“You think getting told you have a 90 per cent chance of cancer is the worst realisation”, said 31-year-old Amanda Hedges.

“But it was worse realising that I wouldn’t have even known I had cancer had I gone through the public system,” Ms Hedges said.

The Arana Hills woman has now turned to crowdfunding her life-saving treatments after feeling “let down” by public healthcare.

Ms Hedges’ world “shattered” when she went to her GP for headaches and scans revealed she had a large tumour in her brain.

Her GP recommended she urgently see a neurosurgeon to confirm if it was cancer.

“Now the referral for the public system would be about a month to see a neurosurgeon,” said Ms Hedges.

“I’ve just been told I had a tumour in my head, I don’t want to wait in limbo for a month.

“So that’s when I made the switch to a private neurosurgeon. I went to the GP on the Friday and saw the neurosurgeon on the Monday. I only had the weekend to be freaking out instead of the month.”

At the neurosurgeon Ms Hedges was advised to get a new type of scan called a FET-PET (Fluoroethyltyrosine-Positron Emission Tomography), which uses radiation to show how ‘active’ a brain tumour is.

“Other scans like MRI just show the size of the tumour, the FET-PET shows how aggressive, how dangerous it is,” said Hedges.

Ms Hedges was “disappointed” to find out that this crucial scan was not available through the public system, costing “$1000 a session” without a cent being covered by Medicare.

“There’s no rebate, no discount, nothing,” Ms Hedges said.

“My FET-PET scan came back really hot.
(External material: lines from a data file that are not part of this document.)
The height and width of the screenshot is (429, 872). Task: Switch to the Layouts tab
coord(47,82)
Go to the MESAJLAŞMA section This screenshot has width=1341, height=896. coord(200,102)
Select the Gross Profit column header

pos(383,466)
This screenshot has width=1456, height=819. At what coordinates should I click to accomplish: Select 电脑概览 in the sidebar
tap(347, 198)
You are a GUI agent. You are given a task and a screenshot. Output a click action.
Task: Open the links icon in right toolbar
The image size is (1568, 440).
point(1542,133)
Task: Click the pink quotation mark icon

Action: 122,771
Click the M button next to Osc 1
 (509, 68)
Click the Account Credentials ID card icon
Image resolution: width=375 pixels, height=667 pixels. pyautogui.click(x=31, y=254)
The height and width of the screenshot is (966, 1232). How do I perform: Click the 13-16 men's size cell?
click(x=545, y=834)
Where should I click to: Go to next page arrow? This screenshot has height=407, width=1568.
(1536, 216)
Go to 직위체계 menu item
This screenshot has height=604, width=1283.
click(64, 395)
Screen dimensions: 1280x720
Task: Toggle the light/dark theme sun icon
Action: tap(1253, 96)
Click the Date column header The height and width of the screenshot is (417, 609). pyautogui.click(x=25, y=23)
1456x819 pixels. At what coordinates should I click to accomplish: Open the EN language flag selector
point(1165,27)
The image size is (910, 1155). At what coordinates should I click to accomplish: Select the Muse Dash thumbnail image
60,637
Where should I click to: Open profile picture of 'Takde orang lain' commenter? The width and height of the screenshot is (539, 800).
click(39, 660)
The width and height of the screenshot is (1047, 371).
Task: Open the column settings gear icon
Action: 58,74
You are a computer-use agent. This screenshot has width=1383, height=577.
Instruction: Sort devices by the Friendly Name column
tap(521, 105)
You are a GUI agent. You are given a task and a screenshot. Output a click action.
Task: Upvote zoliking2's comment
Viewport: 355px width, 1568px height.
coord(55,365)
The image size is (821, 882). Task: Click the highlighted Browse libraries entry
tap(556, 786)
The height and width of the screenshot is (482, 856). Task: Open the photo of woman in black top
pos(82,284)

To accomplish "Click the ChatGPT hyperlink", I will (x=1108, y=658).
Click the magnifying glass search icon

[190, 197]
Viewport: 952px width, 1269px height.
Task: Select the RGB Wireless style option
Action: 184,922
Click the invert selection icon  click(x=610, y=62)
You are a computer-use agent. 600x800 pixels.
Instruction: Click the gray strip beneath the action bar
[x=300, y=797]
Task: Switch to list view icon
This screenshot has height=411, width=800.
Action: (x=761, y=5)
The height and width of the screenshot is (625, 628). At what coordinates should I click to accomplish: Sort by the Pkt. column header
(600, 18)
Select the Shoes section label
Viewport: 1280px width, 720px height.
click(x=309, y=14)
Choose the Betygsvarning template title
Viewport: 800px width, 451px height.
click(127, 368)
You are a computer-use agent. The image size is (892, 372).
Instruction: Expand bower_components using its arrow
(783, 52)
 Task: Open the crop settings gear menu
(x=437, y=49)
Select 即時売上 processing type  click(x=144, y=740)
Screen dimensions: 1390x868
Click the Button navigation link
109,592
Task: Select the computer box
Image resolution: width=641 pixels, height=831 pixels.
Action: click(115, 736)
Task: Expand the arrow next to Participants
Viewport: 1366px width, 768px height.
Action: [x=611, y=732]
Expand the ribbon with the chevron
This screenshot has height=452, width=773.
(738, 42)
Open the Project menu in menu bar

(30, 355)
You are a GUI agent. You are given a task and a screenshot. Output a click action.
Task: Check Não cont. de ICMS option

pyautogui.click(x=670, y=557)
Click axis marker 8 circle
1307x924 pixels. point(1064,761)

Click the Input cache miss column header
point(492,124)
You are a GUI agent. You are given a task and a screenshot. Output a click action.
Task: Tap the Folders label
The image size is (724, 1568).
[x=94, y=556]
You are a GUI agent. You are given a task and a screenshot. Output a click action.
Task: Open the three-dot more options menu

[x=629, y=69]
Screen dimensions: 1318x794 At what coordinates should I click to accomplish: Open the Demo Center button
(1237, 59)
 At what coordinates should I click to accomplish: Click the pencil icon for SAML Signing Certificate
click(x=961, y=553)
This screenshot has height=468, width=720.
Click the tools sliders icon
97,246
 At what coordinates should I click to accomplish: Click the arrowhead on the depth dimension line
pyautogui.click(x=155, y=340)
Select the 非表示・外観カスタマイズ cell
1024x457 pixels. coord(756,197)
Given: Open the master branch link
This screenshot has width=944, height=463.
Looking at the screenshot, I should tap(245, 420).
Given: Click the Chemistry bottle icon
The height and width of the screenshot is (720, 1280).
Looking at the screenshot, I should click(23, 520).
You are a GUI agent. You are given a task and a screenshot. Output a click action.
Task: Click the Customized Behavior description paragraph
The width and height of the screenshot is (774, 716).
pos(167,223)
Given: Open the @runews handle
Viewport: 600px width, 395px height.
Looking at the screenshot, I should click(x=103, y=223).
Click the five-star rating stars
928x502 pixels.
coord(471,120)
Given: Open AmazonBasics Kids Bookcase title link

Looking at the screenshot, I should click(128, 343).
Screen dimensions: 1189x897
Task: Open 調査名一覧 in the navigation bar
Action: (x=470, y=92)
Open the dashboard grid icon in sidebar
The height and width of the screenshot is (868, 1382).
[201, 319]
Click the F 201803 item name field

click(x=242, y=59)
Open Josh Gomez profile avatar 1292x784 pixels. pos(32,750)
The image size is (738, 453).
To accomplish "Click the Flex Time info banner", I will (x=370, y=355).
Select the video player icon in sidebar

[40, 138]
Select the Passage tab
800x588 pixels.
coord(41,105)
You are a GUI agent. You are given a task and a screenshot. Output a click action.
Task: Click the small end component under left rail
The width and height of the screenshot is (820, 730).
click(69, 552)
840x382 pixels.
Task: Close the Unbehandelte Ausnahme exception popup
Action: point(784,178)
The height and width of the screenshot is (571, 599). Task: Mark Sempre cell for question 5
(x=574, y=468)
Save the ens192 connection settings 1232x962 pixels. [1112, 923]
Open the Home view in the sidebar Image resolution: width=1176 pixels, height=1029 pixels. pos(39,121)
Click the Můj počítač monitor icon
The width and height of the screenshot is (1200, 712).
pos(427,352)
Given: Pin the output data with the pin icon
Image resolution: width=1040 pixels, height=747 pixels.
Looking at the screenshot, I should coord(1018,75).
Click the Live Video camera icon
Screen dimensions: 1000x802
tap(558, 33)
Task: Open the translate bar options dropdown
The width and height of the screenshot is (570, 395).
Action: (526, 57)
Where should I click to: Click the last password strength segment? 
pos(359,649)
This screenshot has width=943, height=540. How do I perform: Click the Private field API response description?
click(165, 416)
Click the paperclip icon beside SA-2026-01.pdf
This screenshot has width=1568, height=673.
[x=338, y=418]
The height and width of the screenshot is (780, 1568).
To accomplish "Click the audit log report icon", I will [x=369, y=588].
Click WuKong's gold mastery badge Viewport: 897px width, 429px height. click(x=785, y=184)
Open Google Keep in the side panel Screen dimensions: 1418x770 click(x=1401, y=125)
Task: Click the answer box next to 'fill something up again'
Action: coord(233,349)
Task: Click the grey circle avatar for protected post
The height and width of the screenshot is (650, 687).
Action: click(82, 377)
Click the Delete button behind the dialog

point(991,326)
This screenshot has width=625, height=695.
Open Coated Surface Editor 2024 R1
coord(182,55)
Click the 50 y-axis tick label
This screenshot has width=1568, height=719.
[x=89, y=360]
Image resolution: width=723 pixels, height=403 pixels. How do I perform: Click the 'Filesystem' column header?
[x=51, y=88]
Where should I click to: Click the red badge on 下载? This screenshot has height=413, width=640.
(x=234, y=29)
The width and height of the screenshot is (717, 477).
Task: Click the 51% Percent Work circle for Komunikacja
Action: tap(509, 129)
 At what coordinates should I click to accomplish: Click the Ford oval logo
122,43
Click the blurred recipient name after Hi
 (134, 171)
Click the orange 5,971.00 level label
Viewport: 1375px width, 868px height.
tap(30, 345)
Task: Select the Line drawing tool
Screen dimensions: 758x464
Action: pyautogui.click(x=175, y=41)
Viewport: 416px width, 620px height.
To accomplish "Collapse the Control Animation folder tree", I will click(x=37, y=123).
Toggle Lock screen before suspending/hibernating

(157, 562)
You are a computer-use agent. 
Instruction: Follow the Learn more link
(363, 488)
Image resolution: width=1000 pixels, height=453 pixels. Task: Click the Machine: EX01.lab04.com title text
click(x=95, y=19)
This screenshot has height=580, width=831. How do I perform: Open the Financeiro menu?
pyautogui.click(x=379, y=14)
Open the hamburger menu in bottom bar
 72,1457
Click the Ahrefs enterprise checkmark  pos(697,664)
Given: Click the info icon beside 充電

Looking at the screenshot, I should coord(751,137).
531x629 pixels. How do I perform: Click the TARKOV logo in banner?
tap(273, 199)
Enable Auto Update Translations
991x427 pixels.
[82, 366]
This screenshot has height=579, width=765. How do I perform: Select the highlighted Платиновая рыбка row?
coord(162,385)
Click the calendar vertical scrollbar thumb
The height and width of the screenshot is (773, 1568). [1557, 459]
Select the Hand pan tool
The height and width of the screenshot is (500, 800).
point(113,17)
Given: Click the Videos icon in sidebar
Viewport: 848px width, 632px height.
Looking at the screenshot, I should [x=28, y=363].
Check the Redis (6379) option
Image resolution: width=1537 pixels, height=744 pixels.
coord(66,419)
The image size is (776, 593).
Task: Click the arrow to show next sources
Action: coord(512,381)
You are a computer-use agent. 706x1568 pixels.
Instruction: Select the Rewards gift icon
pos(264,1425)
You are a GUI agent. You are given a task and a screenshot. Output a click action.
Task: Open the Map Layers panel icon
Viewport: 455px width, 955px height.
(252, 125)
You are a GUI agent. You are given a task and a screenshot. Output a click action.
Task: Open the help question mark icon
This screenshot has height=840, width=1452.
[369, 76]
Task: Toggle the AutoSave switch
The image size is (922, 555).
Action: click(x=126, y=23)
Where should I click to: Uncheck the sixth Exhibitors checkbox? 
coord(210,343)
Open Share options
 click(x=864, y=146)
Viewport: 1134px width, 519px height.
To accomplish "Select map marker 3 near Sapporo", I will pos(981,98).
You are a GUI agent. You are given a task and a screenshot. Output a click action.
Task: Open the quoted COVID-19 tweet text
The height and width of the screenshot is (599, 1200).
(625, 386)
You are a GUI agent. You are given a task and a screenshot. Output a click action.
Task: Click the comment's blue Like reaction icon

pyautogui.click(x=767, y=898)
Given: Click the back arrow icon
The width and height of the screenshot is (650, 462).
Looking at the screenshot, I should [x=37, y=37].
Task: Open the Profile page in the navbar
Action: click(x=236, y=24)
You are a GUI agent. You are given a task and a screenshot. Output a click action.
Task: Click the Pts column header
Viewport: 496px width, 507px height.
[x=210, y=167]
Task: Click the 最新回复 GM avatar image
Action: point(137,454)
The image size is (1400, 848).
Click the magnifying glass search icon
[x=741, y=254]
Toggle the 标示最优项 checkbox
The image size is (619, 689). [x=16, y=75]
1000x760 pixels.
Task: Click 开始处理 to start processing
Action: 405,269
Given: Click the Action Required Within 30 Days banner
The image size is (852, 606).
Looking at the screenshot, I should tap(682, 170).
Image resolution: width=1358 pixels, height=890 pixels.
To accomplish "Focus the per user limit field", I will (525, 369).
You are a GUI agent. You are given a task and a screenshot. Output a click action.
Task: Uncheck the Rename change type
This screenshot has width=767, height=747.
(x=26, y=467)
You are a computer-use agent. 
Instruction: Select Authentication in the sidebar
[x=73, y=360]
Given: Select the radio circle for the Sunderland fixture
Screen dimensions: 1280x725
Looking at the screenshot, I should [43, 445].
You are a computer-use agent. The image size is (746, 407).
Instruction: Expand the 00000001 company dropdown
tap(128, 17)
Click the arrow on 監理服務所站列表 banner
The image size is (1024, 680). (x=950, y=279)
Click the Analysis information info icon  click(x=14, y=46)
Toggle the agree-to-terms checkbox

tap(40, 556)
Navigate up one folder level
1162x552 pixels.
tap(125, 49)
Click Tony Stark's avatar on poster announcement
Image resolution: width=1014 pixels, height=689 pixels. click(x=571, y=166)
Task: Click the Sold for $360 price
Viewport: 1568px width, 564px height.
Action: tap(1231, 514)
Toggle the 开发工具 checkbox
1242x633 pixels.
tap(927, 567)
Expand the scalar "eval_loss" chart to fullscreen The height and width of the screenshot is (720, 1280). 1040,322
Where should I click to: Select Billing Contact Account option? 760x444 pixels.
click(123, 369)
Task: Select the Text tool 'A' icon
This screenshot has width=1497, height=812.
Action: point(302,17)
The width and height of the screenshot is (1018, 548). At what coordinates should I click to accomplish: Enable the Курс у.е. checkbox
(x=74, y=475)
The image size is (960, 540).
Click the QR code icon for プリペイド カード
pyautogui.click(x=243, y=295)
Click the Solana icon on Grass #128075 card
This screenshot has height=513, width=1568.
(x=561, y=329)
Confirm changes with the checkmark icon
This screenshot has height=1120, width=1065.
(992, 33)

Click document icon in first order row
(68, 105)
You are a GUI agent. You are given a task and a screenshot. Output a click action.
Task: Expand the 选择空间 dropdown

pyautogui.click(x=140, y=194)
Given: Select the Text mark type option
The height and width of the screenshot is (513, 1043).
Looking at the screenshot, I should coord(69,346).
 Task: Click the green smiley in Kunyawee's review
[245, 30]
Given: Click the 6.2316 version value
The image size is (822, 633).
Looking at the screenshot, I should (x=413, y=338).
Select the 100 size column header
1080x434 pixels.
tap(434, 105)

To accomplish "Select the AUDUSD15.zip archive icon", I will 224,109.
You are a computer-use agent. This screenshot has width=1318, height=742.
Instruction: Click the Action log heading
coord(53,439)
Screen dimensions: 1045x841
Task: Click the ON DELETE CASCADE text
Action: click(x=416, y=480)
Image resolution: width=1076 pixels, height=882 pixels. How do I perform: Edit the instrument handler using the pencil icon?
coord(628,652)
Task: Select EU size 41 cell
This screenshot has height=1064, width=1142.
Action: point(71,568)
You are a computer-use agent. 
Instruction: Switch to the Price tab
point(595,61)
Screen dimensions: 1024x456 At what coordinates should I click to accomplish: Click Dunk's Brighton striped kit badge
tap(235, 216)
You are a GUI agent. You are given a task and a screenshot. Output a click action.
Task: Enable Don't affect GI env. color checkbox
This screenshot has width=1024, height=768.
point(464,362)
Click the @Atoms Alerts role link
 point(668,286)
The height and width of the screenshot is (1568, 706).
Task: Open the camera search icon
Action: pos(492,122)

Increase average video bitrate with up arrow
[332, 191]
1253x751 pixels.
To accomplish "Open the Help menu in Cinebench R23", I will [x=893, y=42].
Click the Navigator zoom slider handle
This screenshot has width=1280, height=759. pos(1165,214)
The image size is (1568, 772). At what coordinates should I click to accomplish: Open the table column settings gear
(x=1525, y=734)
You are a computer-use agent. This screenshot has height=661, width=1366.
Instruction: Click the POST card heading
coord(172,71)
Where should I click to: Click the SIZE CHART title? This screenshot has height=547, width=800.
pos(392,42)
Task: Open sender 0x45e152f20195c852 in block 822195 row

They could tell just from the scan that it was a 90 per cent chance of cancer.

“Had I not had that scan, I could’ve been told to just ‘watch and wait.’

“This was only two and a half weeks after the first MRI. I would still be waiting in the public system.

“That realisation was more scary than having cancer,” Ms Hedges said.

The Department of Health and Aged Care confirmed that the FET-PET scan is not currently listed under Medicare.

“Before a medical service is listed, it is assessed by the Medical Services Advisory Committee (MSAC),” said a spokesperson from The Department of Health and Aged Care, “No applications for FET-PET brain scans have been received for MSAC assessment.”

After a private biopsy Ms Hedges was officially diagnosed with Glioblastoma, “the most aggressive and deadly form of brain cancer, with a prognosis of less than 24 months,” Ms Hedges said.

“Although it has been so expensive doing this privately, I don’t even think I would have the biopsy yet if I had gone through the public system.

“I’ve already had the biopsy, six weeks of chemo, 30 sessions of radiation, all privately. I wouldn’t have even had that opportunity, because I would’ve been wasting the little time I have on a waiting list.

“It’s even harder around Christmas. Everyone’s short-staffed because everyone goes on holidays. They deserve to go on holidays, but it means everything slows down between Christmas and New Years” Ms Hedges said.

“We are committed to delivering world-class cancer services,” said a spokesperson from Queensland Health.

“Nine in 10 Queenslanders requiring lifesaving neurosurgery are seen within clinically recommended times thanks to our dedicated neurosurgeons and oncologists.

“We know there is more to do, which is why are investing more than $1.7 billion in cancer care this year and building the new state-of-the-art Queensland Cancer Centre,” the spokesperson said.

“If you can afford to wait, then I think the public system is great,” Ms Hedges said.

“But imagine finding out that you only had 24 months to live and you wasted the first month just waiting just to see someone, not knowing what was going on.

“I’m spending my superannuation on life-prolonging treatment, instead of spending it on a bucket list while I’m still healthy.

“I’m having to spend all of the money I have just to stay alive,” said Ms Hedges.

Ms Hedges’ hope is that lifesaving treatments such as the FET-PET scan will be put on to Medicare.

“Patient wait times are a very complicated and hard to fix issue, but putting some of these critical treatments on the public system would be life changing for Australians with brain cancer,” she said.